### Task brief
Transcribe the lines beginning with the one containing "Viewport: 984px width, 554px height." and continuing through the end of the records, omitting the pictures.

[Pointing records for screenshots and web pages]
>> Start

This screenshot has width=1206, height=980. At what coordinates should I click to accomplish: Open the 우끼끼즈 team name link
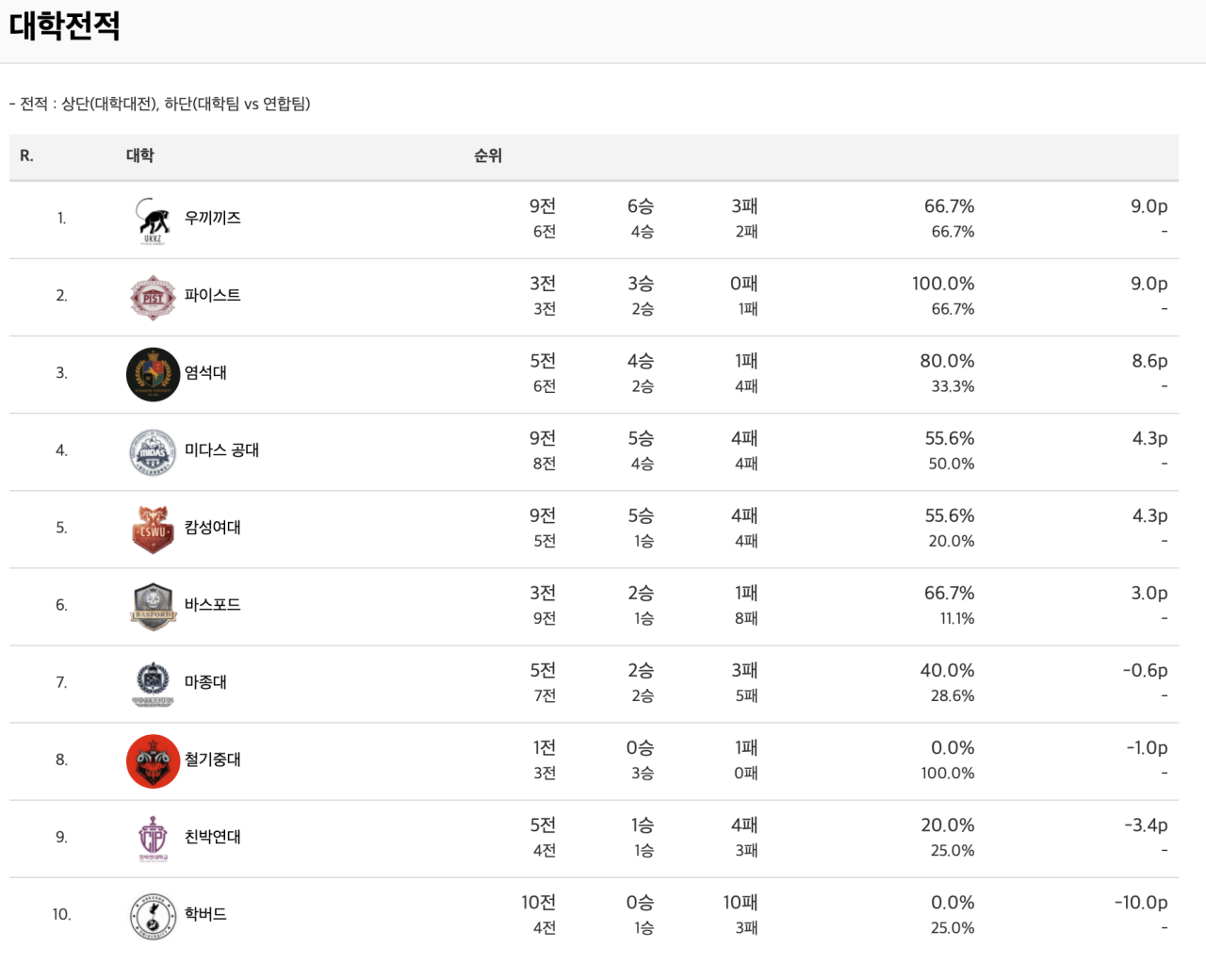pyautogui.click(x=213, y=218)
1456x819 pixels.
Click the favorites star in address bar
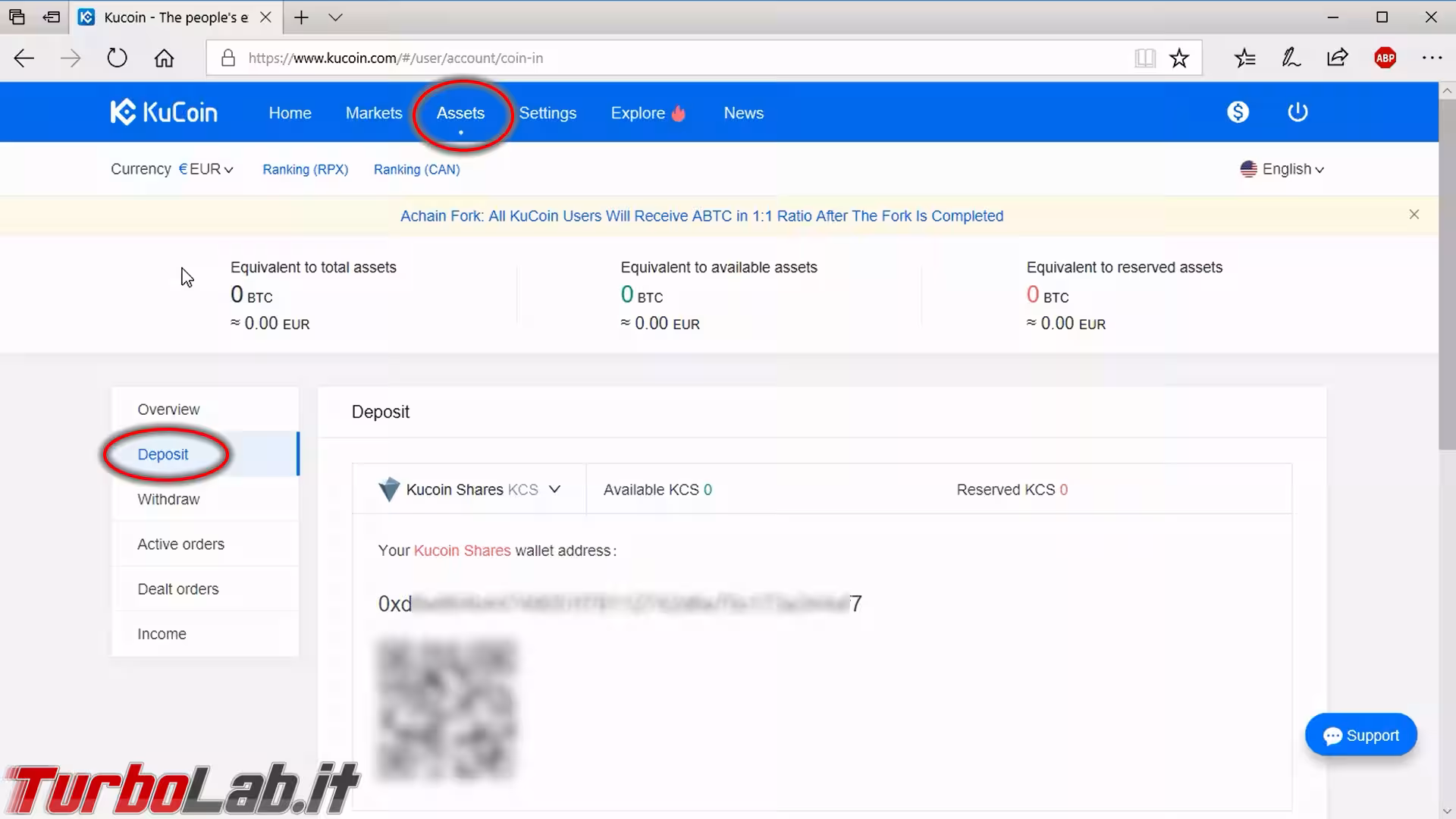tap(1178, 58)
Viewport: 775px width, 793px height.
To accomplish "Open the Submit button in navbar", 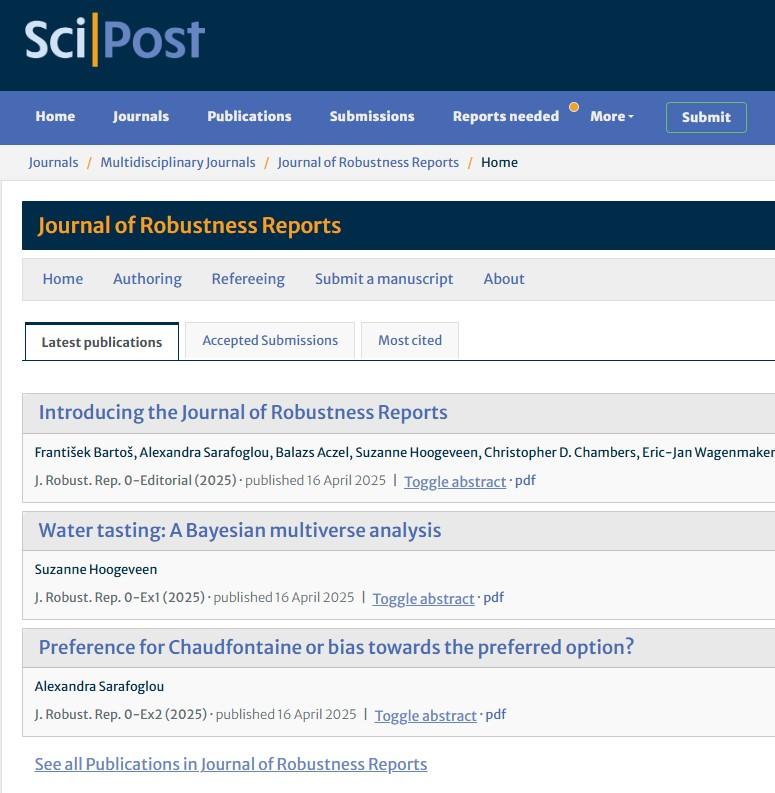I will point(706,117).
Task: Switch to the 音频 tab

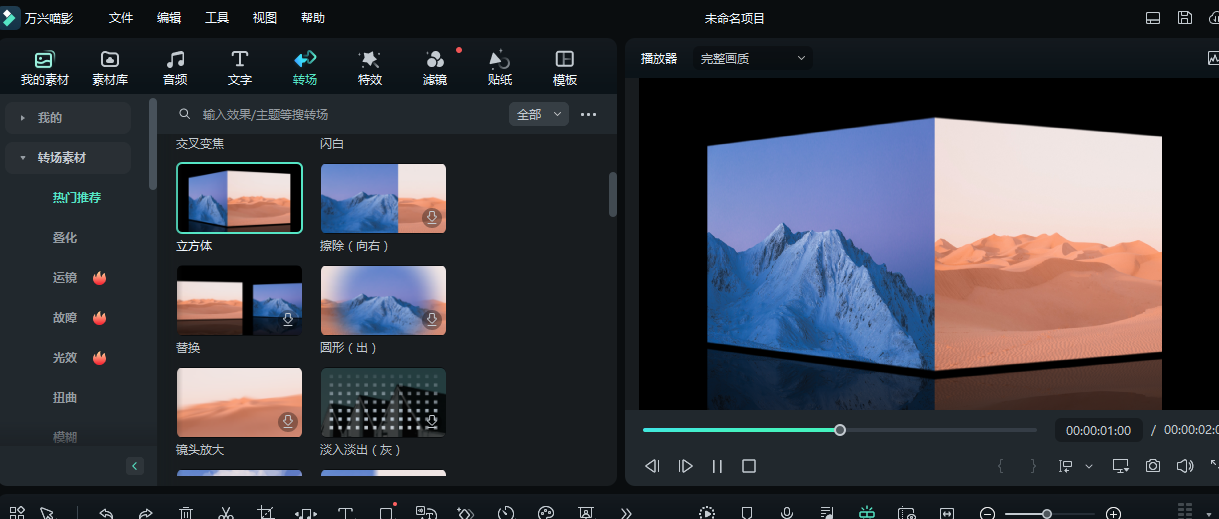Action: point(175,67)
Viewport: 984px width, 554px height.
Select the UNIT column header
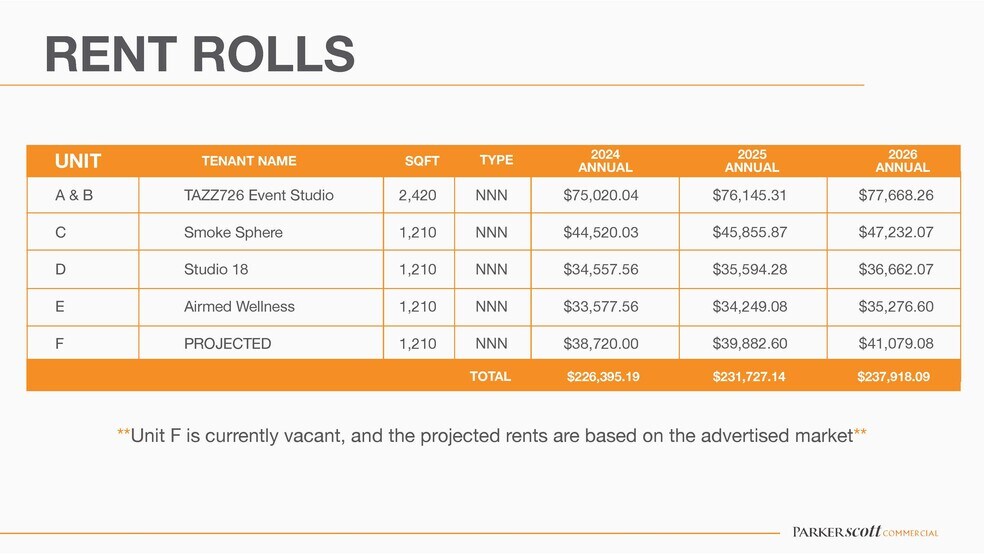(x=78, y=161)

>> End

### The reply
Viewport: 984px width, 554px height.
Select the UNIT column header
(x=78, y=161)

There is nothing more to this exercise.